In 2020, Many teams have found an area between 2" and 3" of compression to be good for long distance shots, but if you're shooting from up close 1" works also. I would definitely recommend testing different amounts of compression as it is easy (given the right setup) and makes a huge impact on your performance.
A smooth and even wheel is really important in our experience. The AndyMark compliant wheels are good but we've found with hard balls (ping pong balls), depending on if they exit with the spoke or the open part, the shot will go at a different range. they also might explode if they go too fast
Teams have had good luck with Fairlane wheels (available from McMaster-Carr), AndyMark stealth wheels, AndyMark High Grip wheels, colson wheels, etc.
https://woodgears.ca/bandsaw/crowned_pulleys.html
This page gives some insight on how crowned pulleys work and what they do. What it means in a shooter context is that a "crown" on a roller will pull a ball towards the peak of the crown, which is pretty counter-intuitive.

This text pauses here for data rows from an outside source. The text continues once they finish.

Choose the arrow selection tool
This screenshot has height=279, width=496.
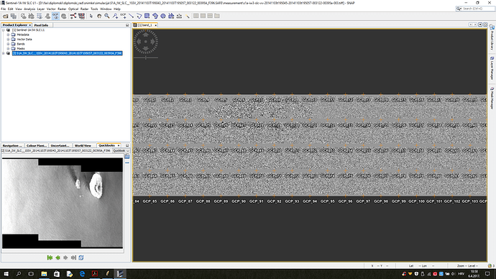coord(91,16)
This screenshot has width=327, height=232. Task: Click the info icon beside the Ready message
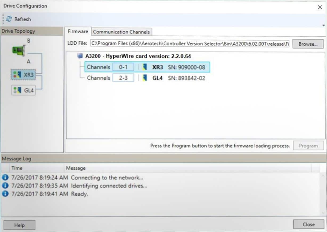pyautogui.click(x=5, y=194)
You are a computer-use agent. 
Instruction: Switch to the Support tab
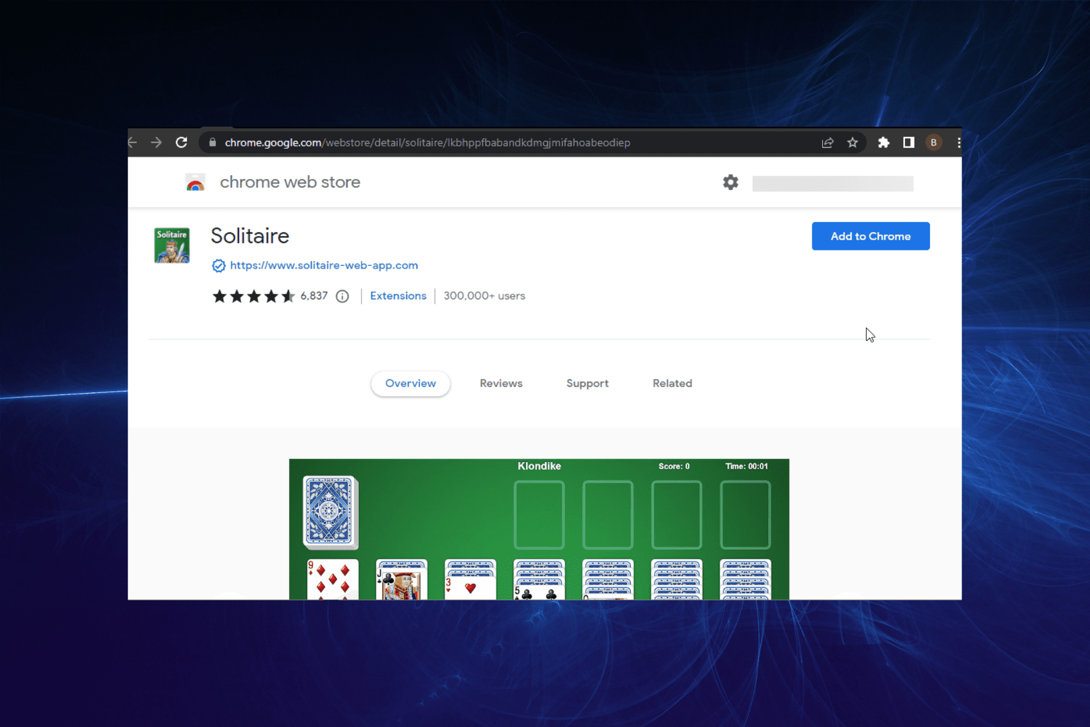(587, 383)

This video illustrates this effect.
Monkey Box - Shooter Ball Centering
TLDR:
Use powerful motors
6krpm is usually a pretty good range to start at
This is a performance curve for a 775pro motor running at 12 volts, and I
have annotated in MS Paint highlighter the “comfy zone” for a motor to
operate in. As efficiency rises above 50%, more of the electrical power
being put into the motor is being turned into mechanical power than heat
energy. However, what you may notice is that even when inside the
“comfy zone”, at the leftmost side (low RPM, high current) a motor may
still be producing 450W of heat. (Power = Voltage x Current.) In fact
there is yet another graph that shows how long this particular motor
will last when running at this peak power.
The motor totally dies after about 90 seconds, and no doubt its
performance would have been permanently reduced at a point well before
that. This particular motor actually needs to be running at closer to
70W of heat power so it can dissipate its heat fast enough not to burn
out. Looking back at the data we see that at about 20 amps and roughly
16krpm, the motor is running at about 70% efficiency, much better than
the <50% from before. The catch is that its mechanical power gets
reduced to just 180W, almost half of the peak power.
But how do we get our motor to run at that higher speed?
All of these numbers - current, rpm, power, and torque are all related.
When you want to increase efficiency your speed must get higher and your torque must decrease. What this tells us is that the motor needs to be pushing less hard in order to avoid burning out. When they don’t have to push as hard, they can run faster. Sounds a lot like a person!
One way to reduce the amount of torque the motor needs to produce is to increase the gear ratio so that the torque on the end is higher than the motor, but the speed is lower. It makes it easier for the motor, so it can run faster, and thus cooler.
In 2016, 254 ran a 30:19 reduction with two 775pro motors for a flywheel speed of ~6krpm. It could shoot a whole exercise ball!
Sometimes a motor simply doesn’t have enough power to achieve what it needs to - it can’t provide enough
speed and torque at the same time. (Speed x Torque = Power). In this case, you need a more powerful motor. (Or use another one of the motor you're already using)
Wow, look at this motor! When generating only 70W of heat, it produces almost as much power as the 775pro at full power! Not only that, it’s running at 80% efficiency.
There are also motors that, when run at their peak power, don’t burn out for a while. They still produce a lot of heat, though!